Task to carry out: From the first line to the last, write out the records exactly, leaving the pictures behind.

Data listing:

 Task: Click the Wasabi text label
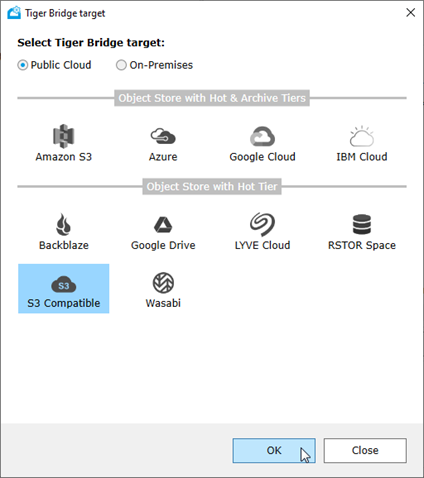click(163, 303)
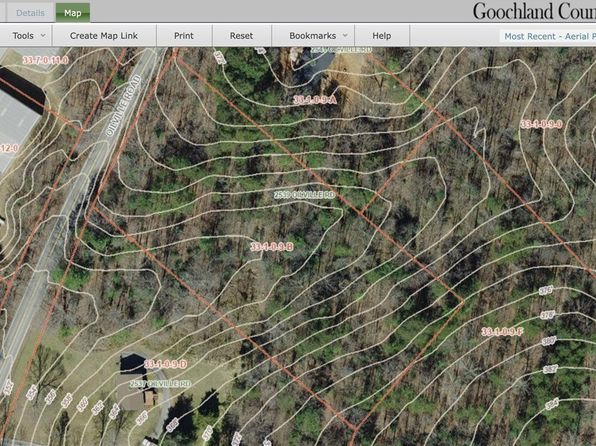596x446 pixels.
Task: Click the Goochland County header title
Action: [534, 11]
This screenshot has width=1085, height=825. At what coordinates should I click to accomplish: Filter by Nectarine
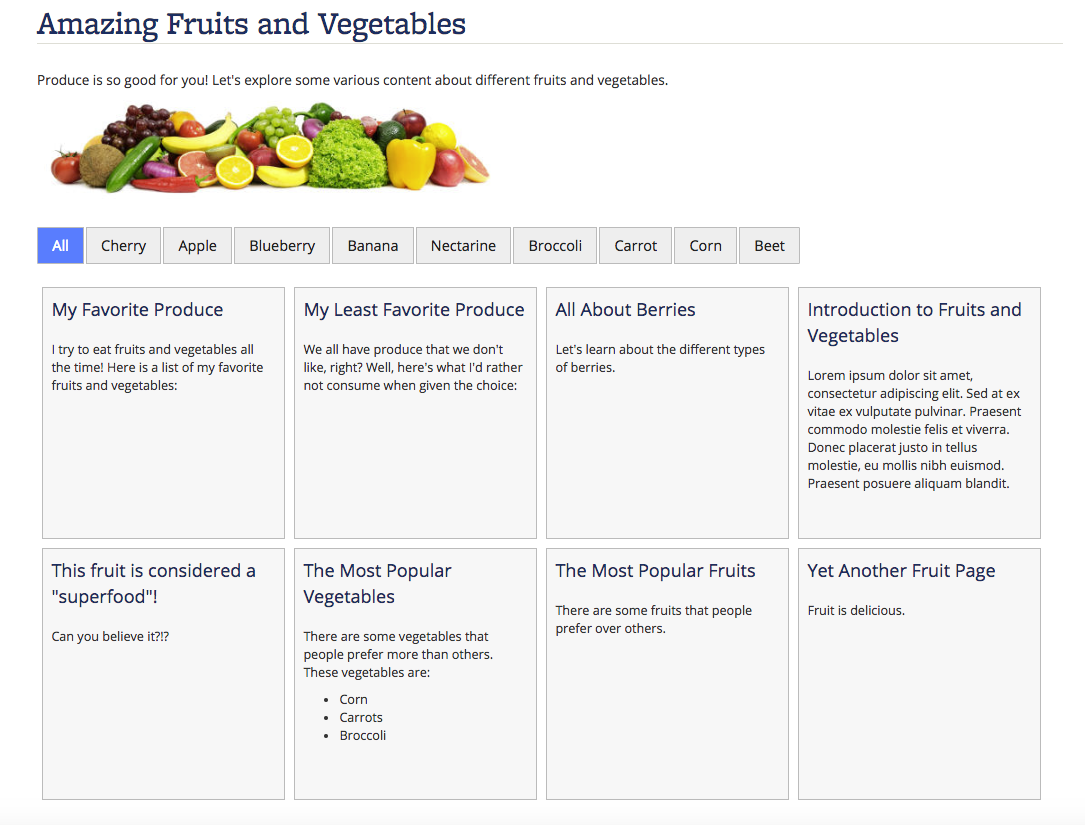coord(464,246)
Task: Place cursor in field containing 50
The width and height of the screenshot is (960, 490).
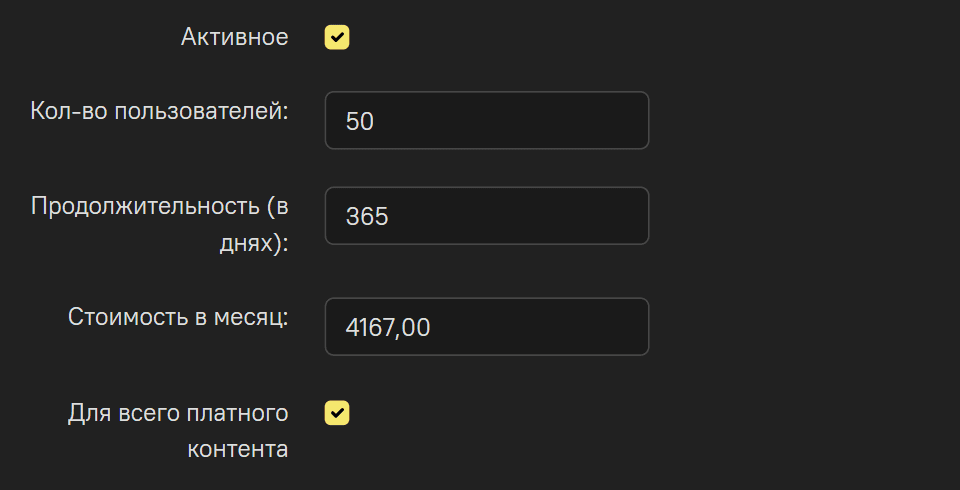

Task solution:
 Task: Click the Wasabi text label
click(163, 303)
596x446 pixels.
Task: Click the Goochland County header title
Action: [534, 11]
This screenshot has width=1085, height=825. At what coordinates should I click to accomplish: Filter by Nectarine
coord(464,246)
Task: Place cursor in field containing 50
The width and height of the screenshot is (960, 490).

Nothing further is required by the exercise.